Весь день я провел на колесах. От Суханова поехал к Русакову. Его командный пункт перемещался, и я, связавшись по рации, назначил встречу с ним на КП командира 173-го стрелкового полка майора Рогова. Впоследствии это оказалось очень удачным, так как именно подразделения 173-го стрелкового полка, входившего в 58-ю дивизию, 25 апреля первыми встретились с американцами.
- Как дела, Владимир Васильевич? - спросил я Русакова, поздоровавшись с ним и находившимся тут же начальником политотдела дивизии Иваном Ивановичем Карповичем.
- Все три полка выходят на Эльбу. Перед дивизией противника почти нет, ответил он. - А вот тылы наши воюют. Только что сообщили, что какая-то группа немцев напала на наш медсанбат. Целая война там часа два шла.
- Ну, отбились медики? - спросил я.
- Отбились! Жаль врача одного ранили, хороший доктор. Выручила, как сообщили, команда выздоравливающих. Там у нас человек восемьдесят, наверное.
- Да, тылам нашим достается, - покачал головой Карпович.
- А вы знаете, - перешел я к делу, - не исключено, что нам предстоит встретиться с американскими войсками.
Я сообщил все сведения, полученные от командарма, дал сигналы опознавания, предупредил, чтобы были внимательны ночью, если придется открывать огонь, особенно артиллерийский.

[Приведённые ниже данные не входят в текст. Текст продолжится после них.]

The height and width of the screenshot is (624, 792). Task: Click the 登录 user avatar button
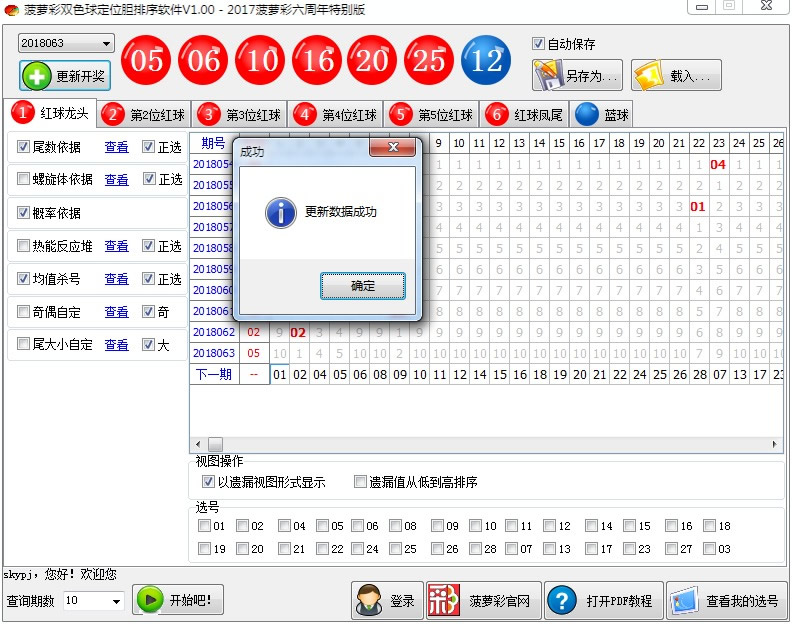point(387,600)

- Вдруг по американцам ударите вместо немцев. Что тогда будет? полушутя-полусерьезно спросил я.
Мы тщательно обсудили все детали и возможные варианты.
- Владимир Васильевич, - посоветовал я, - хорошо бы подобрать самых опытных и грамотных разведчиков на тот берег. Может быть, есть знающие английский язык? Обязательно с ними пошлите. А вас, Иван Иванович, - обратился я к начальнику политотдела дивизии,- прошу разъяснить всем красноармейцам и офицерам значительность того исторического события, свидетелями, а может быть, и участниками которого мы скоро будем.